++++ Exercise materials

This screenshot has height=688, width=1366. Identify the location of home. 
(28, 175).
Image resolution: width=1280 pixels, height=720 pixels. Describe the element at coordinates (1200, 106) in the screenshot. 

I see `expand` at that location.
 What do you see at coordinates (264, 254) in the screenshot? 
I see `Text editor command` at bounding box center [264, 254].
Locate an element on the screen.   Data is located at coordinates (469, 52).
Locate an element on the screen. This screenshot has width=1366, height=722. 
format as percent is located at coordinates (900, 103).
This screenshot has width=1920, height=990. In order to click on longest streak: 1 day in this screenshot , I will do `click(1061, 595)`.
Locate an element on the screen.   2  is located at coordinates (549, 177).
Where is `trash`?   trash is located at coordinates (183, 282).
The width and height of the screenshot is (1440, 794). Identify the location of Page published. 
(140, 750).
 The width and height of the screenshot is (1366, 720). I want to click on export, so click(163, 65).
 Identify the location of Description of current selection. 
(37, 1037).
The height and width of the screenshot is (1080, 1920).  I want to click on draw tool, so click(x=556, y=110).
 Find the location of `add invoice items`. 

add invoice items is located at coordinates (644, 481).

++++++++

Problem: Copy these records line for line with no changes.

Answer to this exercise:
This screenshot has height=688, width=1366. Identify the location of home. 
(28, 175).
Image resolution: width=1280 pixels, height=720 pixels. Describe the element at coordinates (1200, 106) in the screenshot. 

I see `expand` at that location.
 What do you see at coordinates (264, 254) in the screenshot? 
I see `Text editor command` at bounding box center [264, 254].
Locate an element on the screen.   Data is located at coordinates (469, 52).
Locate an element on the screen. This screenshot has width=1366, height=722. 
format as percent is located at coordinates (900, 103).
This screenshot has width=1920, height=990. In order to click on longest streak: 1 day in this screenshot , I will do `click(1061, 595)`.
Locate an element on the screen.   2  is located at coordinates (549, 177).
Where is `trash`?   trash is located at coordinates (183, 282).
The width and height of the screenshot is (1440, 794). Identify the location of Page published. 
(140, 750).
 The width and height of the screenshot is (1366, 720). I want to click on export, so click(163, 65).
 Identify the location of Description of current selection. 
(37, 1037).
The height and width of the screenshot is (1080, 1920).  I want to click on draw tool, so click(x=556, y=110).
 Find the location of `add invoice items`. 

add invoice items is located at coordinates (644, 481).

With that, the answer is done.